Firstly, he is as the name implies a man who drinks in excess. It is not a sin in itself to drink, but the means by which he obtains it is wrong. The whisky priest takes the money of his followers to pay for his habit. He lacks the self-control to stop.
Secondly, he commits one of the deadly sins; lust. He lusts for the woman named Maria. In his desire, the whisky priest breaks an integral law of the priesthood and commits the sin of fornication. To make matters worse, his action brings a child into the world for whom he cannot care for. The priest has less worth than that of the half-caste. The half-caste betrays the priest for money to survive where the whisky priest betrays God for lust.

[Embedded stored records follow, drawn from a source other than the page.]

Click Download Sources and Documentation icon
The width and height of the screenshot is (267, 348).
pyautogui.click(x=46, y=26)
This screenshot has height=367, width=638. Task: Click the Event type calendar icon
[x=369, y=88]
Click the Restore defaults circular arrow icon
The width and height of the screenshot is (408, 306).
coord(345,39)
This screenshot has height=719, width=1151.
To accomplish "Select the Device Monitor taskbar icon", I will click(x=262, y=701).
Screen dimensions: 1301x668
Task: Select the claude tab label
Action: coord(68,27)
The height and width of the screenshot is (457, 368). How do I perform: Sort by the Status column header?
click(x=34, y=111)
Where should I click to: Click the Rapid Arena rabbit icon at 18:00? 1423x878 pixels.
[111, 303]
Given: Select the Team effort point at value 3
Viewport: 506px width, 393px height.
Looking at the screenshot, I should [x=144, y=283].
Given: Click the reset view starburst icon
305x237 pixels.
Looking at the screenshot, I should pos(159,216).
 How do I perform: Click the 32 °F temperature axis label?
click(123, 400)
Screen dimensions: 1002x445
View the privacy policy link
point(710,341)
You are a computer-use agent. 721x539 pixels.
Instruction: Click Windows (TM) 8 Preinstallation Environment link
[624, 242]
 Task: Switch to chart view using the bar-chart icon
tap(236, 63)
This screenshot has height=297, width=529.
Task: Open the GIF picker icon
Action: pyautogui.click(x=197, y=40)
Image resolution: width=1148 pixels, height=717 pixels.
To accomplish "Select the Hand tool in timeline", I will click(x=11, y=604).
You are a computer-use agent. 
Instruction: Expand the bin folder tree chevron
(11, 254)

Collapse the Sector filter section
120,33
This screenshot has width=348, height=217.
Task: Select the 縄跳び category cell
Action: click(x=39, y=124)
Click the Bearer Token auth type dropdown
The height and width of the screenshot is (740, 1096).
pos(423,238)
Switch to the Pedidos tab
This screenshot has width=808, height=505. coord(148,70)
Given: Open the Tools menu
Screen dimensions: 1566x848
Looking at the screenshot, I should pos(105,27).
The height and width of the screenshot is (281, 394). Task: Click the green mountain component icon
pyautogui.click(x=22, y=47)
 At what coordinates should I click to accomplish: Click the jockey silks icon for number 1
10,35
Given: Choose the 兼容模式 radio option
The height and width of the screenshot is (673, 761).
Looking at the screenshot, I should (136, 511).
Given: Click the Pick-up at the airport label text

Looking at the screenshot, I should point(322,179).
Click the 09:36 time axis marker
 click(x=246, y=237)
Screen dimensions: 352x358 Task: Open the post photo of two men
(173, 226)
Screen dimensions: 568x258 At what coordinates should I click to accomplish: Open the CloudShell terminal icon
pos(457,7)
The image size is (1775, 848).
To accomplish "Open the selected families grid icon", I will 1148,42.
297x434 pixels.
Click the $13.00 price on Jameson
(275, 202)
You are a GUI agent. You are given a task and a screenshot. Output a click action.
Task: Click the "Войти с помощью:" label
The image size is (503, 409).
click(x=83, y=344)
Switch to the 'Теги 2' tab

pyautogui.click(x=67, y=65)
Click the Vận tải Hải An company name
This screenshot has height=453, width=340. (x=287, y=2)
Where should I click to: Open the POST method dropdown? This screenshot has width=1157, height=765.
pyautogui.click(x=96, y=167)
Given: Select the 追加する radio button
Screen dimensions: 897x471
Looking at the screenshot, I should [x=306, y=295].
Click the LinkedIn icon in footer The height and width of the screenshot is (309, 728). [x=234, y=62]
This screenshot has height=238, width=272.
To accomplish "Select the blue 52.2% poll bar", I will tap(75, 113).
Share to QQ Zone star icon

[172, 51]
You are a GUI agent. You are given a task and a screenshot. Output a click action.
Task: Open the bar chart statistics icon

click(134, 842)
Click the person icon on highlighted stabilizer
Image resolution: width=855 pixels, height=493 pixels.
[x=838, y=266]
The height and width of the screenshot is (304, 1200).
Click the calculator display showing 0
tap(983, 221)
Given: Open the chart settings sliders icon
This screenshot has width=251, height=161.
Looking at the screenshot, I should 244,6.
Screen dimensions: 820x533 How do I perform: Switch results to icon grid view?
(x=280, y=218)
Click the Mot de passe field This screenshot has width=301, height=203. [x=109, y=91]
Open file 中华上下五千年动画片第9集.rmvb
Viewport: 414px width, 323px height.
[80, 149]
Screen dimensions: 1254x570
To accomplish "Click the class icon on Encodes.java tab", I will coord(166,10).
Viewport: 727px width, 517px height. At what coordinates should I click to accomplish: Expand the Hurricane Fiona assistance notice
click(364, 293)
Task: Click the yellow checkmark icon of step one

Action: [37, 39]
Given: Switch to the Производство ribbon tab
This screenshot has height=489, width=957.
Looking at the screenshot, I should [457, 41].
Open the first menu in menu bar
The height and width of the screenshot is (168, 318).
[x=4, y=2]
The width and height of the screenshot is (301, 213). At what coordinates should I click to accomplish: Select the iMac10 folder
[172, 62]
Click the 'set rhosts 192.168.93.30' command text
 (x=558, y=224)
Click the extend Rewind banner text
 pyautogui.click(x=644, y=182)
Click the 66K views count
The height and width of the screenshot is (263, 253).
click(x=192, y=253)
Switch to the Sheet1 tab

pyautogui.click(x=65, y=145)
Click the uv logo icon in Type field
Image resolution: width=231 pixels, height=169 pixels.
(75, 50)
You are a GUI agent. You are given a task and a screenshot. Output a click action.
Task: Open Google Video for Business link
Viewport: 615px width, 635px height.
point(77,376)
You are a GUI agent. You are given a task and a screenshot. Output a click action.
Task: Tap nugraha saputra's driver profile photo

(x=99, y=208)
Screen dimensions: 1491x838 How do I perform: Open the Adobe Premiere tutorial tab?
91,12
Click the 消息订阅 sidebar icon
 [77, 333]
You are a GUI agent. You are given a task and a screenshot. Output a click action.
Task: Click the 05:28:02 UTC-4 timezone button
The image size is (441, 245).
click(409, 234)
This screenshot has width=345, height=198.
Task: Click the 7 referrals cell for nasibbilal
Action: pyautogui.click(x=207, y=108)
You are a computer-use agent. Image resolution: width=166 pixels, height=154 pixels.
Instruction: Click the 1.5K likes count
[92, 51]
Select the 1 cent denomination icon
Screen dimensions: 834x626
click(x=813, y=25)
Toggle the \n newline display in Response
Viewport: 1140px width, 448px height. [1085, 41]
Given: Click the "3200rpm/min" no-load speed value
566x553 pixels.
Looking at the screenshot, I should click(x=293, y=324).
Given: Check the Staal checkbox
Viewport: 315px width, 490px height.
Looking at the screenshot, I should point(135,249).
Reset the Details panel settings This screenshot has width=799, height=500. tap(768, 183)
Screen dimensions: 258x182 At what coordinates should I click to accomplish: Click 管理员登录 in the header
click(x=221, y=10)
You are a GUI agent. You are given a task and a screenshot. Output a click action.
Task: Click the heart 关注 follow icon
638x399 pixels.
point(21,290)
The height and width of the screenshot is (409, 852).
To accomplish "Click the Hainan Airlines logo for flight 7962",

Thirdly, the whisky priest succumbs to the sin of despair – the unforgivable sin. He falls into despair even with the knowledge that God forgives. The priest is, as a character in the novel states, ‘human’, and as a human shares in its weakness.
From a certain perspective, one could call the whiskey priest a martyr. Refusing to renounce his calling, lives as a fugitive performing his priestly services wherever needed. This is only what it appears to be. At the conclusion of the novel, the villagers believe the whisky priest to be worthy of the title of martyr. Unfortunately they only see the surface of his actions. As the reader reads deeper into the thoughts of the priest, the reality of the situation becomes clear. The people see a priest risking his life for his beliefs and the well being of the people. The fact of the matter is that he is doing it form himself. It is pride at work, not the love of God. The whisky priest believes himself a fine fellow to have stayed when the others had gone. He believes that a man carrying God at the risk of his own life is guaranteed a divine reward. It is the priests feeling of superiority and pride that he remains in Mexico. He is a fugitive for all the wrong reasons and fails to recall that it was pride that made the angels fall.
The whisky priest is a man who does not fit the mould of a saint. He is human and has weaknesses as all do. He is a disgrace to his vocation and has forgotten what it means to be a priest. A saint is free of human weakness. The whisky priest however, epitomizes the weaknesses of man. He is a sinner who can only be redeemed by God.